According to the PEI Shellfish Association website, the number of oyster fishers and the numbers of pounds landed have steadily increased. In 1970, there were about 100 active fishers. By 2012, about 800 active fishers landed about 7,000,000 pounds of oysters.
Kenneth Arsenault is an oyster grower and harvester, and is the new President of the PEI Shellfish Association.
Kenneth has been employed in various industries. He worked on the construction of the Confederation Bridge, operated equipment in the Alberta oil patch, and worked as both a technician and foreman on many wind turbine farms across Canada.
Finally came the day when Kenneth was able to invest in an industry that would eventually provide him income on PEI and allow him to be closer to his family. His previous experience harvesting oysters gave Kenneth a strong background in the industry, and he decided to grow his own. His leases sit in waters along the town of Cascumpec off Gordon’s Wharf.
Kenneth has been involved in the industry for 20 years. “You need a great deal of patience and the ability to work long days, which includes strenuous labour,” says Kenneth. “Growing a mature oyster takes up to three years. But it is all worth it once you get established.”
Oyster farmers lease areas of local rivers from the federal government. In the spring and summer months, work consists of collecting the oyster larvae, separating the seedlings, grading the oysters, and cleaning and flipping the cages, which are heavy and sometimes covered in green leafy seaweed.
“When they begin to grow, I divide them and place so many in each oyster cage. The cages float in the water and the oysters continue to grow.”
In the fall, harvest begins. Each oyster is sold individually, and is priced according to size, ranging from 35 cents to 55 cents each. Kenneth sells his oysters to various processors. “Once you are into the industry a few years, you can begin to support yourself.”
Harvesting requires long hours from dawn till dusk from fall until December. When the water begins to freeze, all oyster cages are set on the river bed, where they will wait out the winter.
“PEI oysters are in demand worldwide for their unique flavor and texture, and presentation is very important.”
Oysters are good for the environment, as they continuously filter the water in which they grow. They obtain their food by taking in phytoplankton or small bits of algae suspended in the water.
Alongside Kenneth’s and his partner’s leases, a floating dock is used to grade their product and house some of their equipment. The dock has a roofed area which provides some shelter from the hot sun and the cold rain.
Along the water’s edge, you can see plenty of leases and floating cages holding thousands of growing shellfish. “We are a tight knit group, we oyster growers,” says Kenneth. “We work side by side all year, and we respect and support one another.”

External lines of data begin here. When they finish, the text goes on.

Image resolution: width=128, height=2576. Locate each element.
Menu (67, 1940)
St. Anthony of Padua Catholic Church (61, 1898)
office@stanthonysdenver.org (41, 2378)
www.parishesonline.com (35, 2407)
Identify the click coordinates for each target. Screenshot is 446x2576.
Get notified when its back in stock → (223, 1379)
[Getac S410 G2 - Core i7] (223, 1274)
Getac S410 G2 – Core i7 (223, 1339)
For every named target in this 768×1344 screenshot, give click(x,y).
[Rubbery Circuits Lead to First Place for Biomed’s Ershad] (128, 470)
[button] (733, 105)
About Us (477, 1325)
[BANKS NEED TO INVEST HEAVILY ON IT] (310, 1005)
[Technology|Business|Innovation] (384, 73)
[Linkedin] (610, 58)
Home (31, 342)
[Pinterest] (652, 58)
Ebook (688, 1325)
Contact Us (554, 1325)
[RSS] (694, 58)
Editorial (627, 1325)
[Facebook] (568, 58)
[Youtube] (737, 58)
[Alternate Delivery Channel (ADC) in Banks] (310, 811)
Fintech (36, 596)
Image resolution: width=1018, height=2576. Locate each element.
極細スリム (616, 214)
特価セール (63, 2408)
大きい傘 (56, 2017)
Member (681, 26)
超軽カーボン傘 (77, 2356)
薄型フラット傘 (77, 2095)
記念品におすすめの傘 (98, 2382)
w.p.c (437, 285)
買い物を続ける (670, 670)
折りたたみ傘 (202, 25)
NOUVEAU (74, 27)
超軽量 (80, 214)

As President of the PEI Shellfish Association and a fisher himself, Kenneth promotes workplace safety and Department of Fisheries and Oceans regulations for the industry. All boat operators are required to take various training courses provided by the Holland College Marine Centre, such as:
- Small Vessel Operator course
- MED A1
- Marine First Aid
The objective of the PEI Shellfish Association is to develop the shell fishing industry and protect the interest of oyster fishers on PEI.